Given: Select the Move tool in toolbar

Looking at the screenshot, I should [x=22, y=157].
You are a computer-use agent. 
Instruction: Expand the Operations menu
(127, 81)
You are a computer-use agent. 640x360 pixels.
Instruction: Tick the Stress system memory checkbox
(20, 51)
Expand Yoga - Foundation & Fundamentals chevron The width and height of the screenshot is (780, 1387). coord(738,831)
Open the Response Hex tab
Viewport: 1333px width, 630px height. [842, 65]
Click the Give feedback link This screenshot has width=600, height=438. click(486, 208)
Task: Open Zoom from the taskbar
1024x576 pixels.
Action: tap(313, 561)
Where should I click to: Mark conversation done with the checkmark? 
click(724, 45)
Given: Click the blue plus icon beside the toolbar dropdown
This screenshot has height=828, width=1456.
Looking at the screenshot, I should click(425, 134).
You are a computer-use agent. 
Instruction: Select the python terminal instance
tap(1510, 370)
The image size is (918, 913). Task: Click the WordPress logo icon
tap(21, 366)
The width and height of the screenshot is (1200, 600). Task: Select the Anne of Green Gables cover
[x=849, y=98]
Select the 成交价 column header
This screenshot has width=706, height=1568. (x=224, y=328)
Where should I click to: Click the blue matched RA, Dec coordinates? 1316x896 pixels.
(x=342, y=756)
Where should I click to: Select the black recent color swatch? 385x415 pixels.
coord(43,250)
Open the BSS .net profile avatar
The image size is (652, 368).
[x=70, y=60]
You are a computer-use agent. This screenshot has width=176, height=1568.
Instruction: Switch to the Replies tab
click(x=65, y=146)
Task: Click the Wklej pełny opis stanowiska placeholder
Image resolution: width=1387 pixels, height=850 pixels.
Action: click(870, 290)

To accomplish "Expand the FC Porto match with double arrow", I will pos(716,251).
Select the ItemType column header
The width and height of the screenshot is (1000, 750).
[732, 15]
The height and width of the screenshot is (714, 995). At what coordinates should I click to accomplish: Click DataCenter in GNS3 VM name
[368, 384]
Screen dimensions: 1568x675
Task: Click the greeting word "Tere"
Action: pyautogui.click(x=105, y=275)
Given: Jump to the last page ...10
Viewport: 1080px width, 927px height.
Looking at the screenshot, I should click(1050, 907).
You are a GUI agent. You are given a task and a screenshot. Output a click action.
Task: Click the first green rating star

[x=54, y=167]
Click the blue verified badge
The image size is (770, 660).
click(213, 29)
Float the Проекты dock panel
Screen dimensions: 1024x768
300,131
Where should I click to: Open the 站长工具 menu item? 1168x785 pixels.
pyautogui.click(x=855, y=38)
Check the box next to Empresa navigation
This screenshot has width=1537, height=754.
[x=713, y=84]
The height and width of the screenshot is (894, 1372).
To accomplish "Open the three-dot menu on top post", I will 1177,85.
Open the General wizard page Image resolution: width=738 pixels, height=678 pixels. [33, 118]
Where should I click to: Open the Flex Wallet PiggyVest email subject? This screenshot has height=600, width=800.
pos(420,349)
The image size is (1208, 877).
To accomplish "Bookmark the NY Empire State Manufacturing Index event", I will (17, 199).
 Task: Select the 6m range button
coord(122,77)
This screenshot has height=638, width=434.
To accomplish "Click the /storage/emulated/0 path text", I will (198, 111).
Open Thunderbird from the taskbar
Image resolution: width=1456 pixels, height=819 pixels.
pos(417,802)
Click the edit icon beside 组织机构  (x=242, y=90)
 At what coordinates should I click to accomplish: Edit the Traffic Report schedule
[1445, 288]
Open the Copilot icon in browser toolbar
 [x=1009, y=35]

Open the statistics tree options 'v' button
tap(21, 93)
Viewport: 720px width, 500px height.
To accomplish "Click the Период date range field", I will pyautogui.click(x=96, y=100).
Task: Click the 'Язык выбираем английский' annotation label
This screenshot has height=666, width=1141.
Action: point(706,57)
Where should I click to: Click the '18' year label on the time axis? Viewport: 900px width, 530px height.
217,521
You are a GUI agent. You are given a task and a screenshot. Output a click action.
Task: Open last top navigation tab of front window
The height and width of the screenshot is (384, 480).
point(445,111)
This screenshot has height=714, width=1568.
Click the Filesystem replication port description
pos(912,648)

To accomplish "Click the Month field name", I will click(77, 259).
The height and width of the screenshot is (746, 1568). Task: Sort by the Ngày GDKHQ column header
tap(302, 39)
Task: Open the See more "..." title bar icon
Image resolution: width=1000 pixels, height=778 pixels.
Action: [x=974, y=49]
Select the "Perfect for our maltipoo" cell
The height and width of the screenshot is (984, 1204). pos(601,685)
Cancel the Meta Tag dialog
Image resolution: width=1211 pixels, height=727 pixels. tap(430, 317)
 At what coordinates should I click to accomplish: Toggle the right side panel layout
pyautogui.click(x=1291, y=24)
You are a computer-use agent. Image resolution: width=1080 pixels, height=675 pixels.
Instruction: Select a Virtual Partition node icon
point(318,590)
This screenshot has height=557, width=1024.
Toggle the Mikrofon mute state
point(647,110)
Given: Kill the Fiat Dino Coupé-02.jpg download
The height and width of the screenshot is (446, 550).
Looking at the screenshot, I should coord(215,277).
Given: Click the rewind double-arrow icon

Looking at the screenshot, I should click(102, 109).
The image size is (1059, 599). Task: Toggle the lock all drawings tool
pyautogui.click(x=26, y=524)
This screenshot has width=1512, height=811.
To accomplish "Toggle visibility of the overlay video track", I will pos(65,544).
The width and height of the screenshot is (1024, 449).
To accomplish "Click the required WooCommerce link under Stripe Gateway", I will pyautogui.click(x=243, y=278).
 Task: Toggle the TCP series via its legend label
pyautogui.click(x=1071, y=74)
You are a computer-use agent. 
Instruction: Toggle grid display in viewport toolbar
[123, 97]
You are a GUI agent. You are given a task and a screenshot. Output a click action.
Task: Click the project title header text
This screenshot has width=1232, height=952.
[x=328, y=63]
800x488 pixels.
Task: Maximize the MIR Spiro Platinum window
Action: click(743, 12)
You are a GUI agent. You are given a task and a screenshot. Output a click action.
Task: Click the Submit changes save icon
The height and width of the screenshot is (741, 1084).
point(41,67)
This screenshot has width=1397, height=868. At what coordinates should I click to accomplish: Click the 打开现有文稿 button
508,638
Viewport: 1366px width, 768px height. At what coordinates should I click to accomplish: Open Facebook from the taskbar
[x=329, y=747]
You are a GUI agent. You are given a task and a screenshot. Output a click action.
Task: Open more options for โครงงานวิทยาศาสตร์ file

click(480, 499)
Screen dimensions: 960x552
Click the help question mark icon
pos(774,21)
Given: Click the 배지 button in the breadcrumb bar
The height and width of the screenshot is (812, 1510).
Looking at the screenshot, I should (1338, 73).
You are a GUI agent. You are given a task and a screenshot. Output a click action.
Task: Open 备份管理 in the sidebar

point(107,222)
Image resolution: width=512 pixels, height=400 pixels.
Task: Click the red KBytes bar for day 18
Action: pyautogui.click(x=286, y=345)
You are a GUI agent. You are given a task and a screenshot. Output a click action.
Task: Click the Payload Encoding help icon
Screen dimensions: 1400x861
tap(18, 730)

- **Stated problem**
Give every line above as a Markdown table. Use a "No." column for the row number and a "Line" column for the line, and leave out blank lines.

- **Task output**
| No. | Line |
|---|---|
| 1 | Given: Select the Move tool in toolbar |
| 2 | Looking at the screenshot, I should [x=22, y=157]. |
| 3 | You are a computer-use agent.  |
| 4 | Instruction: Expand the Operations menu |
| 5 | (127, 81) |
| 6 | You are a computer-use agent. 640x360 pixels. |
| 7 | Instruction: Tick the Stress system memory checkbox |
| 8 | (20, 51) |
| 9 | Expand Yoga - Foundation & Fundamentals chevron The width and height of the screenshot is (780, 1387). coord(738,831) |
| 10 | Open the Response Hex tab |
| 11 | Viewport: 1333px width, 630px height. [842, 65] |
| 12 | Click the Give feedback link This screenshot has width=600, height=438. click(486, 208) |
| 13 | Task: Open Zoom from the taskbar |
| 14 | 1024x576 pixels. |
| 15 | Action: tap(313, 561) |
| 16 | Where should I click to: Mark conversation done with the checkmark?  |
| 17 | click(724, 45) |
| 18 | Given: Click the blue plus icon beside the toolbar dropdown |
| 19 | This screenshot has height=828, width=1456. |
| 20 | Looking at the screenshot, I should click(425, 134). |
| 21 | You are a computer-use agent.  |
| 22 | Instruction: Select the python terminal instance |
| 23 | tap(1510, 370) |
| 24 | The image size is (918, 913). Task: Click the WordPress logo icon |
| 25 | tap(21, 366) |
| 26 | The width and height of the screenshot is (1200, 600). Task: Select the Anne of Green Gables cover |
| 27 | [x=849, y=98] |
| 28 | Select the 成交价 column header |
| 29 | This screenshot has width=706, height=1568. (x=224, y=328) |
| 30 | Where should I click to: Click the blue matched RA, Dec coordinates? 1316x896 pixels. |
| 31 | (x=342, y=756) |
| 32 | Where should I click to: Select the black recent color swatch? 385x415 pixels. |
| 33 | coord(43,250) |
| 34 | Open the BSS .net profile avatar |
| 35 | The image size is (652, 368). |
| 36 | [x=70, y=60] |
| 37 | You are a computer-use agent. This screenshot has width=176, height=1568. |
| 38 | Instruction: Switch to the Replies tab |
| 39 | click(x=65, y=146) |
| 40 | Task: Click the Wklej pełny opis stanowiska placeholder |
| 41 | Image resolution: width=1387 pixels, height=850 pixels. |
| 42 | Action: click(870, 290) |
| 43 | To accomplish "Expand the FC Porto match with double arrow", I will pos(716,251). |
| 44 | Select the ItemType column header |
| 45 | The width and height of the screenshot is (1000, 750). |
| 46 | [732, 15] |
| 47 | The height and width of the screenshot is (714, 995). At what coordinates should I click to accomplish: Click DataCenter in GNS3 VM name |
| 48 | [368, 384] |
| 49 | Screen dimensions: 1568x675 |
| 50 | Task: Click the greeting word "Tere" |
| 51 | Action: pyautogui.click(x=105, y=275) |
| 52 | Given: Jump to the last page ...10 |
| 53 | Viewport: 1080px width, 927px height. |
| 54 | Looking at the screenshot, I should click(1050, 907). |
| 55 | You are a GUI agent. You are given a task and a screenshot. Output a click action. |
| 56 | Task: Click the first green rating star |
| 57 | [x=54, y=167] |
| 58 | Click the blue verified badge |
| 59 | The image size is (770, 660). |
| 60 | click(213, 29) |
| 61 | Float the Проекты dock panel |
| 62 | Screen dimensions: 1024x768 |
| 63 | 300,131 |
| 64 | Where should I click to: Open the 站长工具 menu item? 1168x785 pixels. |
| 65 | pyautogui.click(x=855, y=38) |
| 66 | Check the box next to Empresa navigation |
| 67 | This screenshot has width=1537, height=754. |
| 68 | [x=713, y=84] |
| 69 | The height and width of the screenshot is (894, 1372). |
| 70 | To accomplish "Open the three-dot menu on top post", I will 1177,85. |
| 71 | Open the General wizard page Image resolution: width=738 pixels, height=678 pixels. [33, 118] |
| 72 | Where should I click to: Open the Flex Wallet PiggyVest email subject? This screenshot has height=600, width=800. |
| 73 | pos(420,349) |
| 74 | The image size is (1208, 877). |
| 75 | To accomplish "Bookmark the NY Empire State Manufacturing Index event", I will (17, 199). |
| 76 |  Task: Select the 6m range button |
| 77 | coord(122,77) |
| 78 | This screenshot has height=638, width=434. |
| 79 | To accomplish "Click the /storage/emulated/0 path text", I will (198, 111). |
| 80 | Open Thunderbird from the taskbar |
| 81 | Image resolution: width=1456 pixels, height=819 pixels. |
| 82 | pos(417,802) |
| 83 | Click the edit icon beside 组织机构  (x=242, y=90) |
| 84 |  At what coordinates should I click to accomplish: Edit the Traffic Report schedule |
| 85 | [1445, 288] |
| 86 | Open the Copilot icon in browser toolbar |
| 87 |  [x=1009, y=35] |
| 88 | Open the statistics tree options 'v' button |
| 89 | tap(21, 93) |
| 90 | Viewport: 720px width, 500px height. |
| 91 | To accomplish "Click the Период date range field", I will pyautogui.click(x=96, y=100). |
| 92 | Task: Click the 'Язык выбираем английский' annotation label |
| 93 | This screenshot has height=666, width=1141. |
| 94 | Action: point(706,57) |
| 95 | Where should I click to: Click the '18' year label on the time axis? Viewport: 900px width, 530px height. |
| 96 | 217,521 |
| 97 | You are a GUI agent. You are given a task and a screenshot. Output a click action. |
| 98 | Task: Open last top navigation tab of front window |
| 99 | The height and width of the screenshot is (384, 480). |
| 100 | point(445,111) |
| 101 | This screenshot has height=714, width=1568. |
| 102 | Click the Filesystem replication port description |
| 103 | pos(912,648) |
| 104 | To accomplish "Click the Month field name", I will click(77, 259). |
| 105 | The height and width of the screenshot is (746, 1568). Task: Sort by the Ngày GDKHQ column header |
| 106 | tap(302, 39) |
| 107 | Task: Open the See more "..." title bar icon |
| 108 | Image resolution: width=1000 pixels, height=778 pixels. |
| 109 | Action: [x=974, y=49] |
| 110 | Select the "Perfect for our maltipoo" cell |
| 111 | The height and width of the screenshot is (984, 1204). pos(601,685) |
| 112 | Cancel the Meta Tag dialog |
| 113 | Image resolution: width=1211 pixels, height=727 pixels. tap(430, 317) |
| 114 |  At what coordinates should I click to accomplish: Toggle the right side panel layout |
| 115 | pyautogui.click(x=1291, y=24) |
| 116 | You are a computer-use agent. Image resolution: width=1080 pixels, height=675 pixels. |
| 117 | Instruction: Select a Virtual Partition node icon |
| 118 | point(318,590) |
| 119 | This screenshot has height=557, width=1024. |
| 120 | Toggle the Mikrofon mute state |
| 121 | point(647,110) |
| 122 | Given: Kill the Fiat Dino Coupé-02.jpg download |
| 123 | The height and width of the screenshot is (446, 550). |
| 124 | Looking at the screenshot, I should coord(215,277). |
| 125 | Given: Click the rewind double-arrow icon |
| 126 | Looking at the screenshot, I should click(102, 109). |
| 127 | The image size is (1059, 599). Task: Toggle the lock all drawings tool |
| 128 | pyautogui.click(x=26, y=524) |
| 129 | This screenshot has width=1512, height=811. |
| 130 | To accomplish "Toggle visibility of the overlay video track", I will pos(65,544). |
| 131 | The width and height of the screenshot is (1024, 449). |
| 132 | To accomplish "Click the required WooCommerce link under Stripe Gateway", I will pyautogui.click(x=243, y=278). |
| 133 |  Task: Toggle the TCP series via its legend label |
| 134 | pyautogui.click(x=1071, y=74) |
| 135 | You are a computer-use agent.  |
| 136 | Instruction: Toggle grid display in viewport toolbar |
| 137 | [123, 97] |
| 138 | You are a GUI agent. You are given a task and a screenshot. Output a click action. |
| 139 | Task: Click the project title header text |
| 140 | This screenshot has width=1232, height=952. |
| 141 | [x=328, y=63] |
| 142 | 800x488 pixels. |
| 143 | Task: Maximize the MIR Spiro Platinum window |
| 144 | Action: click(743, 12) |
| 145 | You are a GUI agent. You are given a task and a screenshot. Output a click action. |
| 146 | Task: Click the Submit changes save icon |
| 147 | The height and width of the screenshot is (741, 1084). |
| 148 | point(41,67) |
| 149 | This screenshot has width=1397, height=868. At what coordinates should I click to accomplish: Click the 打开现有文稿 button |
| 150 | 508,638 |
| 151 | Viewport: 1366px width, 768px height. At what coordinates should I click to accomplish: Open Facebook from the taskbar |
| 152 | [x=329, y=747] |
| 153 | You are a GUI agent. You are given a task and a screenshot. Output a click action. |
| 154 | Task: Open more options for โครงงานวิทยาศาสตร์ file |
| 155 | click(480, 499) |
| 156 | Screen dimensions: 960x552 |
| 157 | Click the help question mark icon |
| 158 | pos(774,21) |
| 159 | Given: Click the 배지 button in the breadcrumb bar |
| 160 | The height and width of the screenshot is (812, 1510). |
| 161 | Looking at the screenshot, I should (1338, 73). |
| 162 | You are a GUI agent. You are given a task and a screenshot. Output a click action. |
| 163 | Task: Open 备份管理 in the sidebar |
| 164 | point(107,222) |
| 165 | Image resolution: width=512 pixels, height=400 pixels. |
| 166 | Task: Click the red KBytes bar for day 18 |
| 167 | Action: pyautogui.click(x=286, y=345) |
| 168 | You are a GUI agent. You are given a task and a screenshot. Output a click action. |
| 169 | Task: Click the Payload Encoding help icon |
| 170 | Screen dimensions: 1400x861 |
| 171 | tap(18, 730) |